▶ **Entries provided**:
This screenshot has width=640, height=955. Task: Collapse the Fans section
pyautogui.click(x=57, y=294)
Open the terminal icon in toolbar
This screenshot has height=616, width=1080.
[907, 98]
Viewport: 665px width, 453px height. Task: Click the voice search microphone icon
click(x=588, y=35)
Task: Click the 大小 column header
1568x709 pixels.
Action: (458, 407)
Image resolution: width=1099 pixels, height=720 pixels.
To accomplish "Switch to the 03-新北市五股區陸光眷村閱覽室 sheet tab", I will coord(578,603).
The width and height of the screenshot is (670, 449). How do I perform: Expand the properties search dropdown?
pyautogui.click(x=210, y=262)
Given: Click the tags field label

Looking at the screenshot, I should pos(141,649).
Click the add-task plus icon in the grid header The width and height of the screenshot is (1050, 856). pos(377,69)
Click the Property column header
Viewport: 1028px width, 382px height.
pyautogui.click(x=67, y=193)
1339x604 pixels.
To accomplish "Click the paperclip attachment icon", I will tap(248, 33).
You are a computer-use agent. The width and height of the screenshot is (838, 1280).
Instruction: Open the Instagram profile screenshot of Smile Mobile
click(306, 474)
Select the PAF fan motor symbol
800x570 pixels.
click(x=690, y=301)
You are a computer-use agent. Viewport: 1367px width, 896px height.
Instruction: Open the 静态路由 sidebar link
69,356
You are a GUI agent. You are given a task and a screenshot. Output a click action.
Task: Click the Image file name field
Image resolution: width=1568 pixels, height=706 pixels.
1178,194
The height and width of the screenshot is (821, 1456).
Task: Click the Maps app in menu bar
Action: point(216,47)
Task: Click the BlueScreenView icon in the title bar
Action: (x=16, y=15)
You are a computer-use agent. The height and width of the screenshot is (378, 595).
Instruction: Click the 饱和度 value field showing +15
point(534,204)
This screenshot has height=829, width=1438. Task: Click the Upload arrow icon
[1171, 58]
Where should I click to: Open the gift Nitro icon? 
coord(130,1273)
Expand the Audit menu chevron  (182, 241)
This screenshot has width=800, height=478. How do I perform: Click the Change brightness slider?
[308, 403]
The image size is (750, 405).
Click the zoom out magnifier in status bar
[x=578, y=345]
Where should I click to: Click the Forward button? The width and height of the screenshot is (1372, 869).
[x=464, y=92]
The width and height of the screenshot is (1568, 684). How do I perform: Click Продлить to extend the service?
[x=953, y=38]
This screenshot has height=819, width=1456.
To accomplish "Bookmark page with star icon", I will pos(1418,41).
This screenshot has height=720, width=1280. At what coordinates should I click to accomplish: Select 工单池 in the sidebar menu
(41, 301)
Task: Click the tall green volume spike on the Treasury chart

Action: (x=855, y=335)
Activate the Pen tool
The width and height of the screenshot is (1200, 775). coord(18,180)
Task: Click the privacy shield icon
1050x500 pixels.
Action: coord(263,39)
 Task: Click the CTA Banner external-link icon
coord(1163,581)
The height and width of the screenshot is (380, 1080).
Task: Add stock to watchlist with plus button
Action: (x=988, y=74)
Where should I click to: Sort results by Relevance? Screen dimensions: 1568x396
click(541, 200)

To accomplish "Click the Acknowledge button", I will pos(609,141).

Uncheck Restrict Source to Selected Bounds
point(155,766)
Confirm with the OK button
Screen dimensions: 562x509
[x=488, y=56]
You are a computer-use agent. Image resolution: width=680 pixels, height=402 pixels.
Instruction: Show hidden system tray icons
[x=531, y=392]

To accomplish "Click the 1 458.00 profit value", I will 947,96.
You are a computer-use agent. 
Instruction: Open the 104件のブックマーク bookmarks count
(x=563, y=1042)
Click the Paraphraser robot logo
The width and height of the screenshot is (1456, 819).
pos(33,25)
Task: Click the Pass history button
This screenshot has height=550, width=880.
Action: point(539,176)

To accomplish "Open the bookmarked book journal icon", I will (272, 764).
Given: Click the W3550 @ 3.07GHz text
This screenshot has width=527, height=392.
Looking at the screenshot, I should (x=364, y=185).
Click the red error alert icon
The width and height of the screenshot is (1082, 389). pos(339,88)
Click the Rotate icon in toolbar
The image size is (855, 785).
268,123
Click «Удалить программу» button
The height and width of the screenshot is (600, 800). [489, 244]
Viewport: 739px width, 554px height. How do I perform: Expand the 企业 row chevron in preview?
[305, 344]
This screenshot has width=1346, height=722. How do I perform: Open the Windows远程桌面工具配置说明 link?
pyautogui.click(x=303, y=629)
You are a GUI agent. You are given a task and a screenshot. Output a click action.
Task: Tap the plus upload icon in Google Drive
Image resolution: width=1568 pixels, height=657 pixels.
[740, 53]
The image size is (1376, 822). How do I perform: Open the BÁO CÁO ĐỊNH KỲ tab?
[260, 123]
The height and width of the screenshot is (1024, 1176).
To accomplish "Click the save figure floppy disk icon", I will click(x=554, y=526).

▶ **Given problem**: Please retype every one of the lines above without changing a single character.

▶ **Full solution**:
This screenshot has width=640, height=955. Task: Collapse the Fans section
pyautogui.click(x=57, y=294)
Open the terminal icon in toolbar
This screenshot has height=616, width=1080.
[907, 98]
Viewport: 665px width, 453px height. Task: Click the voice search microphone icon
click(x=588, y=35)
Task: Click the 大小 column header
1568x709 pixels.
Action: (458, 407)
Image resolution: width=1099 pixels, height=720 pixels.
To accomplish "Switch to the 03-新北市五股區陸光眷村閱覽室 sheet tab", I will coord(578,603).
The width and height of the screenshot is (670, 449). How do I perform: Expand the properties search dropdown?
pyautogui.click(x=210, y=262)
Given: Click the tags field label

Looking at the screenshot, I should pos(141,649).
Click the add-task plus icon in the grid header The width and height of the screenshot is (1050, 856). pos(377,69)
Click the Property column header
Viewport: 1028px width, 382px height.
pyautogui.click(x=67, y=193)
1339x604 pixels.
To accomplish "Click the paperclip attachment icon", I will tap(248, 33).
You are a computer-use agent. The width and height of the screenshot is (838, 1280).
Instruction: Open the Instagram profile screenshot of Smile Mobile
click(306, 474)
Select the PAF fan motor symbol
800x570 pixels.
click(x=690, y=301)
You are a computer-use agent. Viewport: 1367px width, 896px height.
Instruction: Open the 静态路由 sidebar link
69,356
You are a GUI agent. You are given a task and a screenshot. Output a click action.
Task: Click the Image file name field
Image resolution: width=1568 pixels, height=706 pixels.
1178,194
The height and width of the screenshot is (821, 1456).
Task: Click the Maps app in menu bar
Action: point(216,47)
Task: Click the BlueScreenView icon in the title bar
Action: (x=16, y=15)
You are a computer-use agent. The height and width of the screenshot is (378, 595).
Instruction: Click the 饱和度 value field showing +15
point(534,204)
This screenshot has height=829, width=1438. Task: Click the Upload arrow icon
[1171, 58]
Where should I click to: Open the gift Nitro icon? 
coord(130,1273)
Expand the Audit menu chevron  (182, 241)
This screenshot has width=800, height=478. How do I perform: Click the Change brightness slider?
[308, 403]
The image size is (750, 405).
Click the zoom out magnifier in status bar
[x=578, y=345]
Where should I click to: Click the Forward button? The width and height of the screenshot is (1372, 869).
[x=464, y=92]
The width and height of the screenshot is (1568, 684). How do I perform: Click Продлить to extend the service?
[x=953, y=38]
This screenshot has height=819, width=1456.
To accomplish "Bookmark page with star icon", I will pos(1418,41).
This screenshot has height=720, width=1280. At what coordinates should I click to accomplish: Select 工单池 in the sidebar menu
(41, 301)
Task: Click the tall green volume spike on the Treasury chart

Action: (x=855, y=335)
Activate the Pen tool
The width and height of the screenshot is (1200, 775). coord(18,180)
Task: Click the privacy shield icon
1050x500 pixels.
Action: coord(263,39)
 Task: Click the CTA Banner external-link icon
coord(1163,581)
The height and width of the screenshot is (380, 1080).
Task: Add stock to watchlist with plus button
Action: (x=988, y=74)
Where should I click to: Sort results by Relevance? Screen dimensions: 1568x396
click(541, 200)

To accomplish "Click the Acknowledge button", I will pos(609,141).

Uncheck Restrict Source to Selected Bounds
point(155,766)
Confirm with the OK button
Screen dimensions: 562x509
[x=488, y=56]
You are a computer-use agent. Image resolution: width=680 pixels, height=402 pixels.
Instruction: Show hidden system tray icons
[x=531, y=392]

To accomplish "Click the 1 458.00 profit value", I will 947,96.
You are a computer-use agent. 
Instruction: Open the 104件のブックマーク bookmarks count
(x=563, y=1042)
Click the Paraphraser robot logo
The width and height of the screenshot is (1456, 819).
pos(33,25)
Task: Click the Pass history button
This screenshot has height=550, width=880.
Action: point(539,176)

To accomplish "Open the bookmarked book journal icon", I will (272, 764).
Given: Click the W3550 @ 3.07GHz text
This screenshot has width=527, height=392.
Looking at the screenshot, I should (x=364, y=185).
Click the red error alert icon
The width and height of the screenshot is (1082, 389). pos(339,88)
Click the Rotate icon in toolbar
The image size is (855, 785).
268,123
Click «Удалить программу» button
The height and width of the screenshot is (600, 800). [489, 244]
Viewport: 739px width, 554px height. How do I perform: Expand the 企业 row chevron in preview?
[305, 344]
This screenshot has width=1346, height=722. How do I perform: Open the Windows远程桌面工具配置说明 link?
pyautogui.click(x=303, y=629)
You are a GUI agent. You are given a task and a screenshot. Output a click action.
Task: Tap the plus upload icon in Google Drive
Image resolution: width=1568 pixels, height=657 pixels.
[740, 53]
The image size is (1376, 822). How do I perform: Open the BÁO CÁO ĐỊNH KỲ tab?
[260, 123]
The height and width of the screenshot is (1024, 1176).
To accomplish "Click the save figure floppy disk icon", I will click(x=554, y=526).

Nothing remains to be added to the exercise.